Do you know what is the most notorious criminal trial taking place in our country today? It is a retrial in the case against two defendants accused of plotting to kidnap Michigan’s Democratic governor, Gretchen Whitmer. It is a retrial of those two defendants because the last time around, a jury could not convict them and outright acquitted two others.

That tends to happen when a jury smells a rat — when it perceives that the FBI may have been fabricating rather than investigating a crime, may have been leading a group of ne’er-do-wells by the nose in order to fuel a progressive narrative of a nation under siege by racist Republican militiamen. Maybe it was the fact that the defendants under indictment seem as if they couldn’t kidnap a ham sandwich — although a federal grand jury could obviously indict one. Maybe it was that the FBI had more informants in the case than there were suspects complicit in the purported plot. Maybe it was that one of the agents on the case leaked information while the probe was ongoing, apparently to promote a cyber-intelligence venture he had going on the side. Or maybe it was because of the main case agent: the one who was posting on social media about Trump’s being a “douchebag fu**ing reality tv star”; the one who was later arrested for beating his wife to within an inch of her life after they argued because she didn’t like the “swingers” party he had just taken her to.

McCarthy spent years working with the FBI on both criminal and national-security investigations. The agents with whom McCarthy worked inspired confidence through their honesty and fidelity, McCarthy writes, but that’s no longer true of the organization and especially its leadership. Pence is not just wrong to tell people to keep FBI criticism quiet, McCarthy argues — it amounts to a moral disqualification from office:

As someone who criticizes the FBI out of reverence for the institution and what it should be, I no longer believe the bureau can get its priorities straight. We have to be honest: Things are headed in the wrong direction. Over the last decade, as it took on the cast of a spy agency, the bureau returned to its Hooverian roots, becoming enmeshed in politics and serving a partisan agenda — inevitably that of the Democratic Party because Democrats are the party of government and the bureau knows where its bread is buttered. There is a reason the FBI, taking cues from its political masters, now translates the term domestic terrorism to mean the right-wing extremism of white supremacists, even as left-wing radicals and the criminals they coddle destroy America’s cities.

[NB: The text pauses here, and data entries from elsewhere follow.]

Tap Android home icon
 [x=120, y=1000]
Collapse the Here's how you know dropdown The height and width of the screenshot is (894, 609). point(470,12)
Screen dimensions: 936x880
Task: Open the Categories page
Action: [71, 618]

Funny, but I don’t recall Vice President Pence’s being a ferocious defender of the FBI while his boss, to whom he was the very model of obsequiousness, spent four years attacking it. If he gave a “Now, now, Mr. President, let’s not throw out the thin-blue-line baby with the Hoover Headquarters bathwater,” I’m afraid I missed it. But if he really thinks that negative criticism of the FBI, on the current record, is a form of dangerous incitement, then he has no business running for president.

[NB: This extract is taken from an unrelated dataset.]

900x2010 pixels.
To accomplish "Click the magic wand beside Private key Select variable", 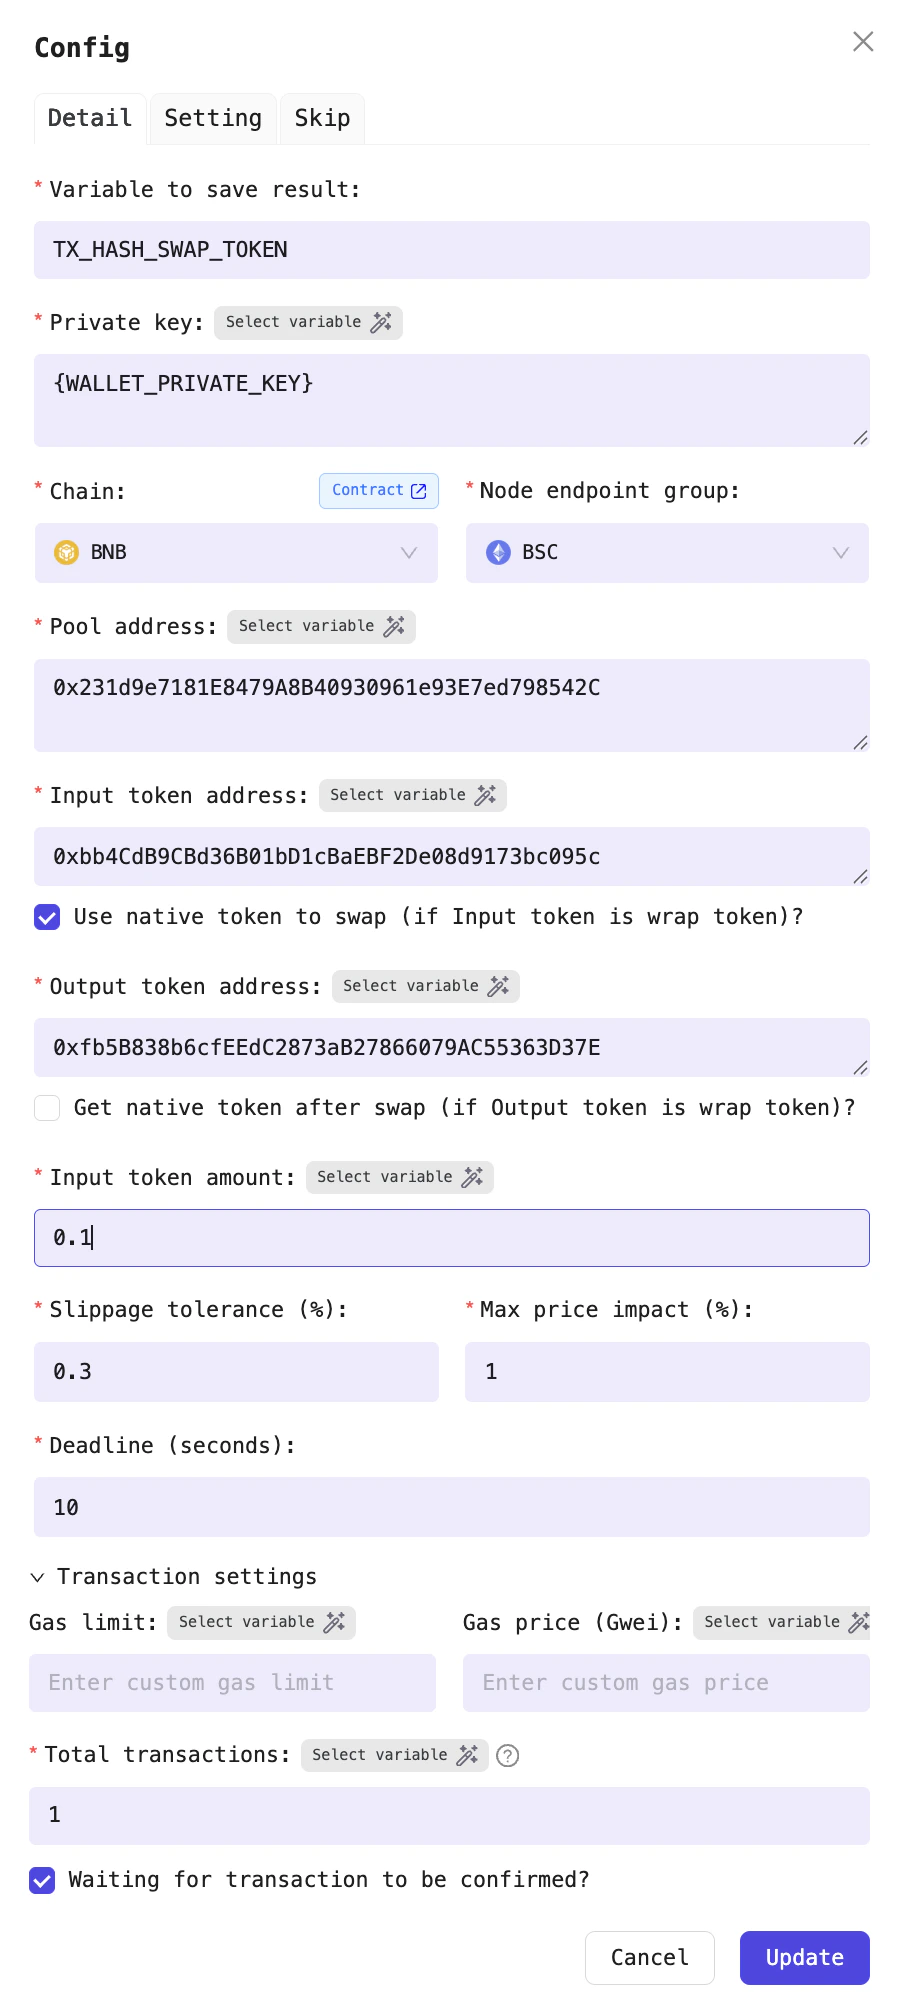I will click(380, 322).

Indeed. In fact, as McCarthy argues, the moral equivalence of defunding local police and defunding the FBI is itself a myth. Read his whole piece to get to his logic on that point, but essentially, police help make communities safer, while federal law-enforcement functions focus on broader and less community-focused issues. Pence gets that wrong too, even if one agrees that defunding the FBI would be pointless. (Federal laws would still need a federal law enforcement agency; such a move on its own would essentially be little more than changing letterhead.)

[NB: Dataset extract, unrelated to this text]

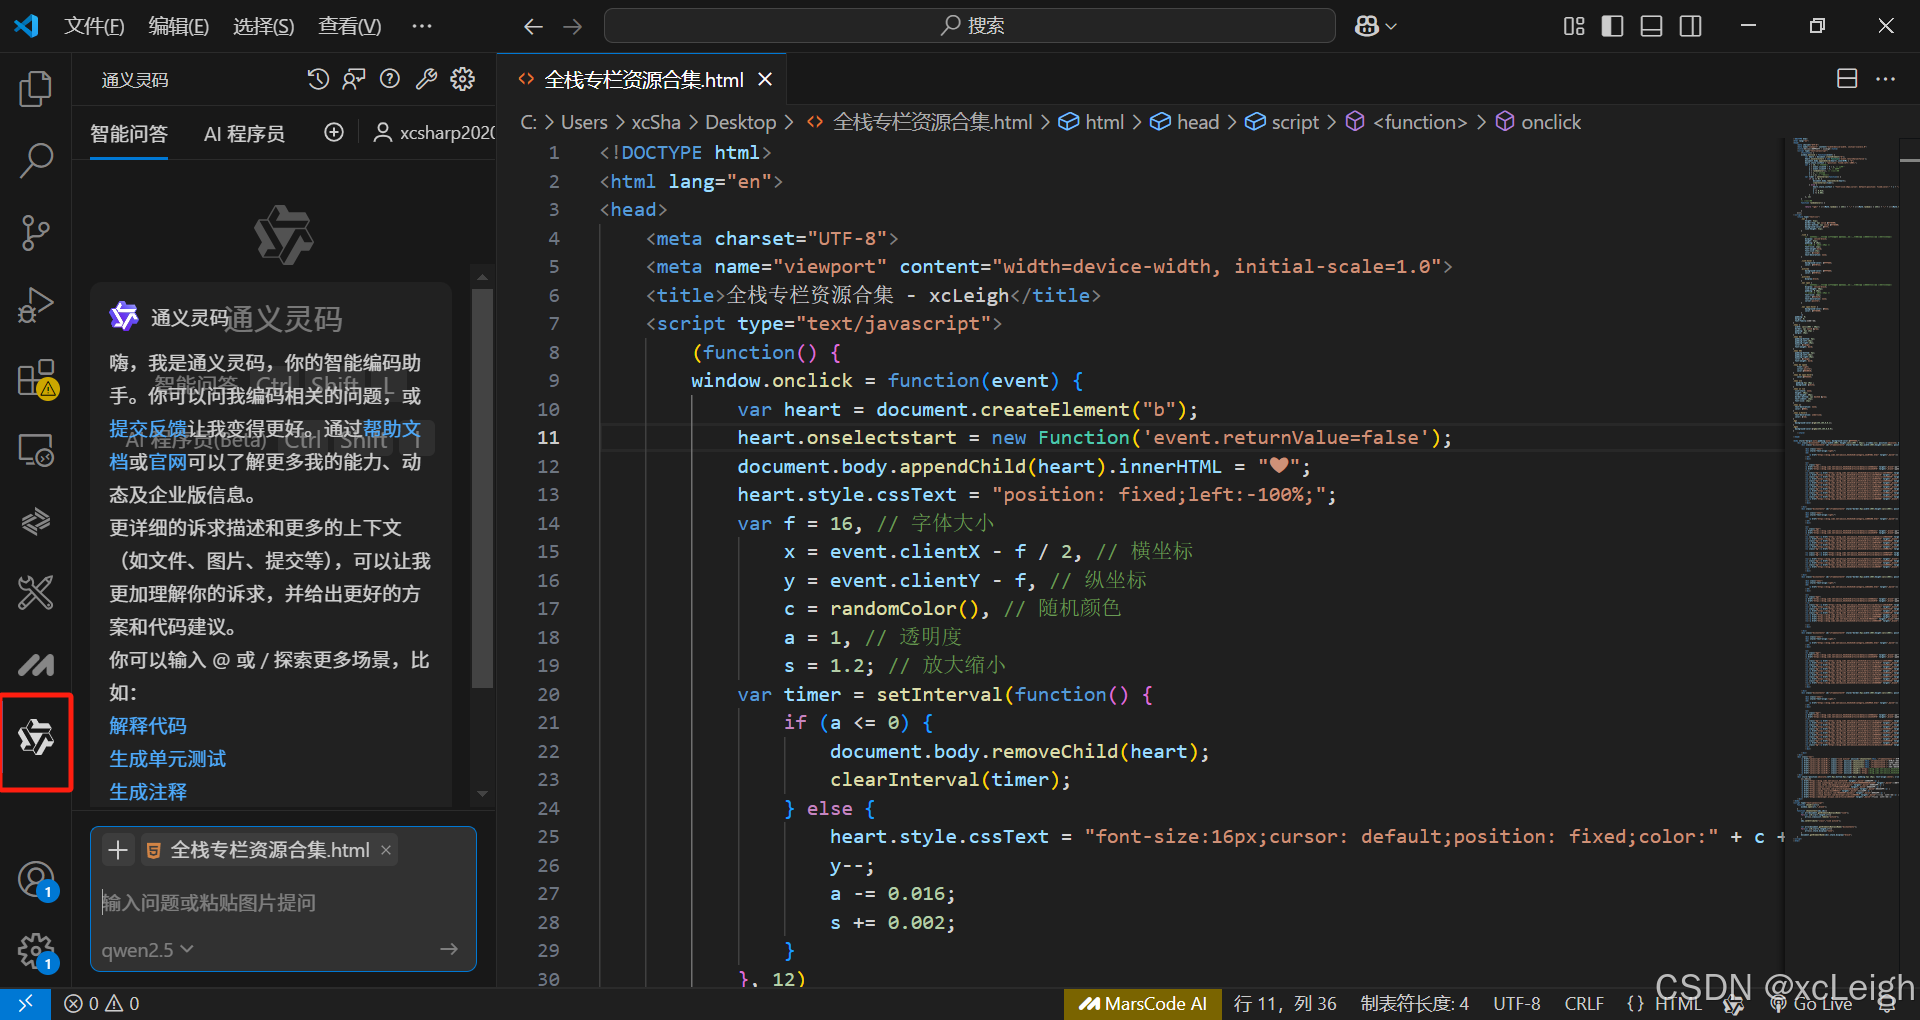
Task: Toggle the secondary side bar
Action: pyautogui.click(x=1690, y=26)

One doesn’t necessarily have to have lost confidence in the FBI to reach McCarthy’s conclusion about Pence’s standing as a leader. For the past two weeks, we have been inundated with lectures from stakeholders in the Beltway governing clique that criticism of government and demands for answers to these abuses equate to violence and domestic terrorism. That kind of suppression of dissent and criticism recalls — thankfully, in a soft way thus far — the Sedition Act of 1918, which made it a crime to insult or abuse the US government:

Aimed at socialists, pacifists and other anti-war activists, the Sedition Act imposed harsh penalties on anyone found guilty of making false statements that interfered with the prosecution of the war; insulting or abusing the U.S. government, the flag, the Constitution or the military; agitating against the production of necessary war materials; or advocating, teaching or defending any of these acts. Those who were found guilty of such actions, the act stated, shall be punished by a fine of not more than $10,000 or imprisonment for not more than twenty years, or both. This was the same penalty that had been imposed for acts of espionage in the earlier legislation.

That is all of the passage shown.